Kolejnym utrudnieniem dla kibiców jest brak realizacji zapowiedzianej infrastruktury około stadionowej, choćby takich jak hotele. Stadion Narodowy w Warszawie oraz stacja kolejowa Warszawa Stadion wyglądają okazale, jednak teren wokół nich przypomina dziś raczej plażę niż zaplecze dla sportowców i kibiców.
Bojkot Euro 2012 – piłka po naszej stronie?

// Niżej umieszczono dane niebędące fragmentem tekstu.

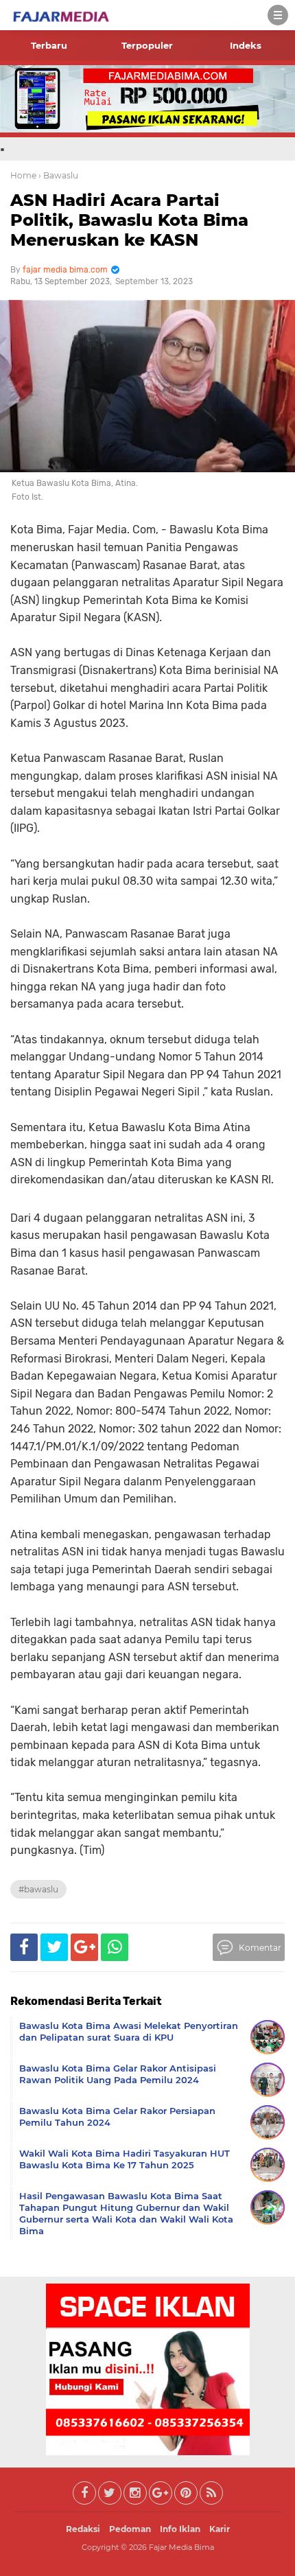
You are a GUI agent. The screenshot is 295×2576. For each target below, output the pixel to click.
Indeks (245, 45)
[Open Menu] (278, 15)
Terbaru (49, 45)
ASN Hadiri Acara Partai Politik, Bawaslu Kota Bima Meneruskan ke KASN (129, 220)
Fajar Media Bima (181, 2547)
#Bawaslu (38, 1889)
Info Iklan (180, 2529)
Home (23, 175)
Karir (219, 2529)
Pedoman (130, 2529)
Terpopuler (147, 45)
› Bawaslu (58, 175)
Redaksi (83, 2529)
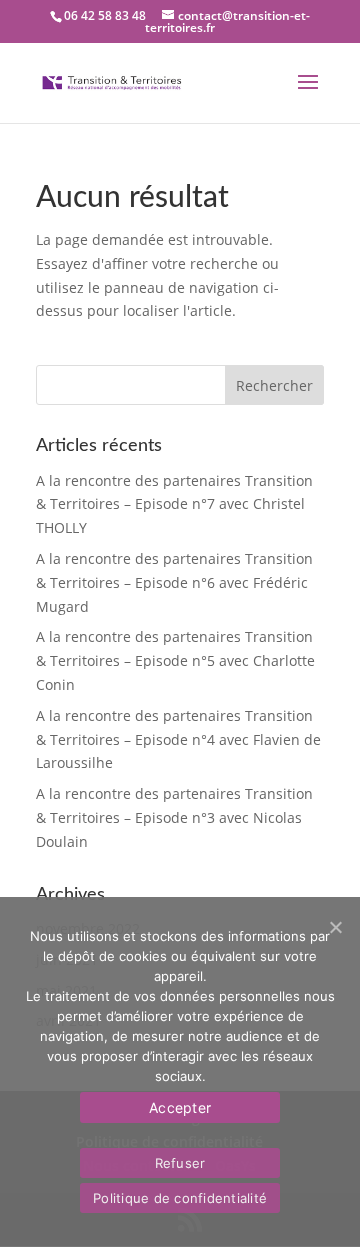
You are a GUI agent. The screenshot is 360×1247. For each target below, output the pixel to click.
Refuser (180, 1163)
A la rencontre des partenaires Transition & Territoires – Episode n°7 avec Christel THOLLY (174, 504)
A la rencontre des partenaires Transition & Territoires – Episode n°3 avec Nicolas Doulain (174, 817)
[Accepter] (335, 927)
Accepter (180, 1107)
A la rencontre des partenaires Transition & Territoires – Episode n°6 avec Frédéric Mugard (174, 582)
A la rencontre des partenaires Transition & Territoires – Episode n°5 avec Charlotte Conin (175, 660)
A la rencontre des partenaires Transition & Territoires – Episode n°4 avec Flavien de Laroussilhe (178, 739)
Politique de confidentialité (180, 1198)
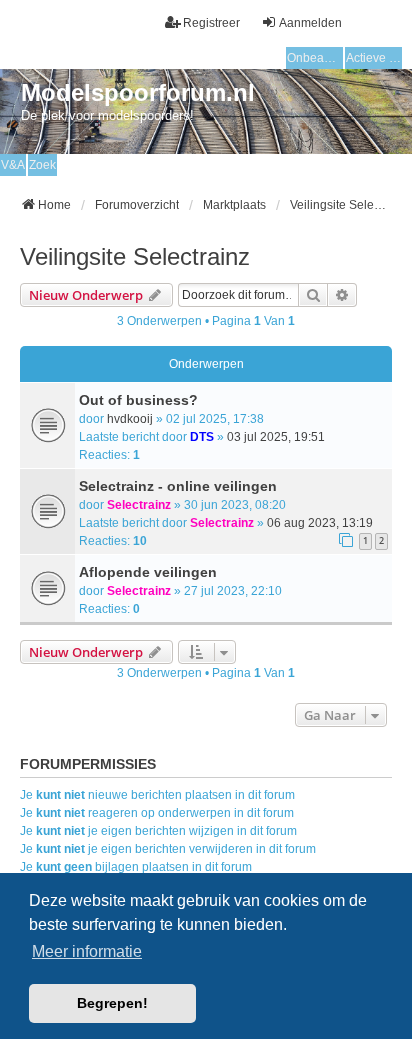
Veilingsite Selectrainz (135, 256)
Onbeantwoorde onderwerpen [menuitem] (315, 58)
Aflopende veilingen (148, 572)
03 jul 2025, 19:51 (276, 437)
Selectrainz (139, 505)
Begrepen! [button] (112, 1003)
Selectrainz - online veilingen (178, 486)
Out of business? (138, 400)
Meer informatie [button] (87, 951)
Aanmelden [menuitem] (310, 23)
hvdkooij (130, 419)
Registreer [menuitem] (211, 23)
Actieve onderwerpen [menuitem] (374, 58)
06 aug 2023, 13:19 (320, 523)
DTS (202, 437)
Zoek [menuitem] (42, 165)
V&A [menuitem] (13, 165)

Wiceszef Sejmowej Komisji Infrastruktury, Janusz Piechociński przyznaje w rozmowie z "Rzeczpospolitą", że wiele rzeczy nie udało się zrobić. Najlepiej ocenia działające już lotniska, których przepustowość wystarczy, aby już dziś obsłużyć ruch zapowiadany na rok 2020. Powstało nowe lotnisku w podwarszawskim Modlinie za kwotę 2,4 miliarda złotych. Udało się także wyremontować lotnisko w Gdańsku (powstał tam nowy terminal), Poznaniu, Wrocławiu.
Według "Rzeczpospolitej", na cztery godziny przed i trzy godziny po meczy zamknięta będzie droga z lotniska na stadion dla ruchu osobowego. Już dziś utrudnienia dają się we znaki mieszkańcom stolicy. Budowa drugiej linii metra czy choćby remont ulicy Marszałkowskiej sprawia, że już na miesiąc przed Euro 2012 miasto stoi w ulicznych korkach. W dniu rozgrywek będą zamykane także okolice strefy kibica, Aleje Jerozolimskie, al. Waszyngtona czy most Poniatowskiego. Także w Poznaniu pozamykane będą okolice placu Wolności.
Wrocławskie władze zdecydowały się wyjść na przeciw utrudnieniom w ruchu i postanowiły zamknąć na ten czas gimnazja, licea i niektóre placówki kulturalne - donosi "Rzeczpospolita". W Warszawie pozamykane będą śródmiejskie szkoły w dniu rozpoczęcia mistrzostw, czyli 8 czerwca.